The tide is not turning. The tipping point is not here.
And I’m very tired of otherwise very smart white people reducing all American politics to the victory or defeat of Donald Trump. One presidential election is not going to reform our government. One presidential election is not going to heal our wounds.
It’s as if the pundit corps and other elites can’t see with their own eyes what white police officers are doing — right now — to American citizens deemed the enemy. Do they believe electing a Democrat will mend a broken nation? Do they believe legitimate, institutionalized and legal sadism will end with Joe Biden’s presidency? I hope not.
In fact, corrupt police departments nationwide will benefit greatly from a Democratic turn, not in material ways, I hasten to add, but because the nation’s gaze will turn away from local atrocities committed in the name of law and order and instead toward a new administration and its palace intrigues. That will give rotten cop shops all the room they need to carry on, which means fascism as usual for black and brown people while for white people, it amounts to congratulating themselves for a job well done.
If white allies marching in the streets really believe that black lives matter, their united struggle for liberty and justice for all must not stop in November. Their united struggle must become part of America’s political culture, of the vocabulary we use to talk about national affairs, and central to our moral fiber. Culture, language, morality, black interest and white interest — these must be fused in order to become mainstream, and hence the beating heart of whatever new political regime awaits in the years ahead.

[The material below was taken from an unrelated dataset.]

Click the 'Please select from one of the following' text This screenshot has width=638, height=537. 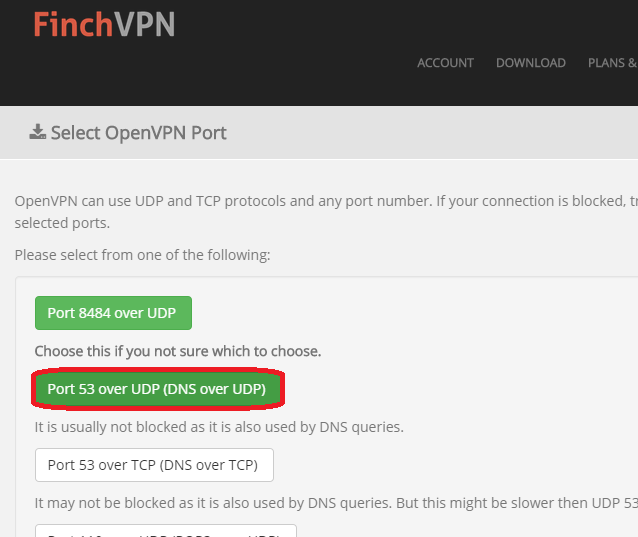coord(142,255)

This is, or should be, a movement of morality as much as it is a movement of politics. Without a group effort, the George Floyd protests risk the same fate as the Occupy Wall Street Movement, becoming a political slogan more than a political program. White Americans may be experiencing a “great awokening,” as Matt Yglesias’ claimed last year. The key, however, will be staying woke long after Donald Trump is gone. And staying woke will require seeing politics as being about more than mere politics.
The Rev. William Barber of North Carolina believes the history of the United States can be broken into three epochs, or three “reconstructions,” in which white Americans and black Americans fused their interests — what he calls “fusion politics” — in order to create a new birth of freedom. The first reconstruction came after the Civil War with the ratification of the 13th, 14th and 15th Amendments. The second reconstruction came in the late 1960s with passage of the Civil Rights Act and Voting Rights Act. The third reconstruction, Barber believes, is currently progressing under the shadow of Barack Obama’s election, and the larger shadow of the white backlash against it. Each of these epochs saw more than fused interests, though. They saw fused destinies.

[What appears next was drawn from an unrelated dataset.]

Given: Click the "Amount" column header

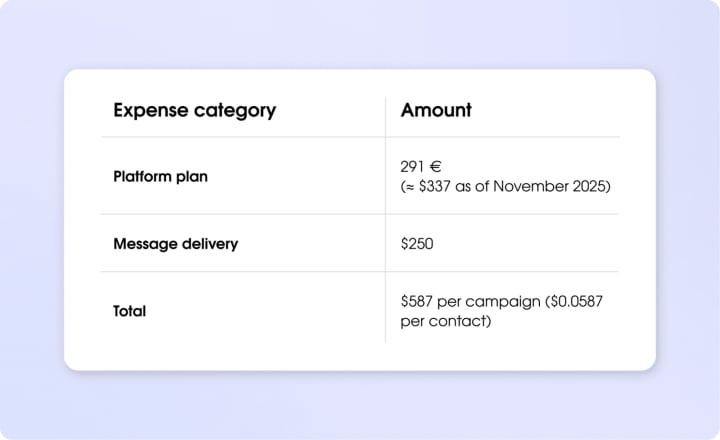Looking at the screenshot, I should coord(436,110).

The pundit corps might not see it, but I suspect normal people are starting to. There’s something about George Floyd’s murder — under the illegitimate rule of a president who got away with treason before mismanaging a pandemic that has killed more than 112,500 Americans — that touches Americans spiritually, that pokes a throbbing knot of public sin, offensive not only to traditional faith in right and wrong, but to God, too. Normal people seem to feel we’ve taken a turn down a winding road toward cruelty and serfdom, and I sense a deep desire for correction, for the straight and the narrow, and for healing but especially redemption on the part of white allies, a yearning they wrongly believed was realized with the election of a black president.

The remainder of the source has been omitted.